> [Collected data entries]
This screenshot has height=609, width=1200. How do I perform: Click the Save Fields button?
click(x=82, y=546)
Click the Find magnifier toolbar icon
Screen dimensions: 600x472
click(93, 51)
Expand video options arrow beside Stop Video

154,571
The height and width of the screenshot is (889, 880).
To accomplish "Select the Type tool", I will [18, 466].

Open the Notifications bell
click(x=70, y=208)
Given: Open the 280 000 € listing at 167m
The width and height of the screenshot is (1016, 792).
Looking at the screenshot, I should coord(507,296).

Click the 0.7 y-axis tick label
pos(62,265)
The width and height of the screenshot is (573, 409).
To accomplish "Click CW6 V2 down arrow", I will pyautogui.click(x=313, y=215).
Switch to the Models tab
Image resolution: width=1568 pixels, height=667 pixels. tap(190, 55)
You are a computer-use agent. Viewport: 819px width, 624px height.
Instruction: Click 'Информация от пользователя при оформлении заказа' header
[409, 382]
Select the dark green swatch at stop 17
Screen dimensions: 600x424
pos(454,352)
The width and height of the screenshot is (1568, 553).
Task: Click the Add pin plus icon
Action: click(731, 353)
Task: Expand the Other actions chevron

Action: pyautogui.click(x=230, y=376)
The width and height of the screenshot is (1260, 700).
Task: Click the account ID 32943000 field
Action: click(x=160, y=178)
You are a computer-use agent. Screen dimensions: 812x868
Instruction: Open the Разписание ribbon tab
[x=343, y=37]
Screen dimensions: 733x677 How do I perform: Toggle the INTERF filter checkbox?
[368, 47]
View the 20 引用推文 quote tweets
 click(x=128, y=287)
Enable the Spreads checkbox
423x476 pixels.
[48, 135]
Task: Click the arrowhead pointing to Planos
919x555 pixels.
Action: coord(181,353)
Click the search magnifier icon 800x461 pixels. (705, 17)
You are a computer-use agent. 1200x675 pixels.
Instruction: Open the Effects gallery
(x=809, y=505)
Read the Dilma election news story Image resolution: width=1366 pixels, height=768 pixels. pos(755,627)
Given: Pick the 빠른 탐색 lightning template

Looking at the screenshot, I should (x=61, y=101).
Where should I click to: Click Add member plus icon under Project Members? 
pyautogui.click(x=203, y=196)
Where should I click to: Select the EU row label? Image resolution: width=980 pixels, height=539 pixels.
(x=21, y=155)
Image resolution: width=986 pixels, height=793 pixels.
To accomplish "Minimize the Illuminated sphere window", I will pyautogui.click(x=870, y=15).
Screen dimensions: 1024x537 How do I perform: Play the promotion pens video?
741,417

> [Task prompt] Copy each line in the data that holds the word "computer".

> [Expected output]
You are a computer-use agent. Viewport: 819px width, 624px height.
You are a computer-use agent. Screen dimensions: 812x868
You are a computer-use agent. 1200x675 pixels.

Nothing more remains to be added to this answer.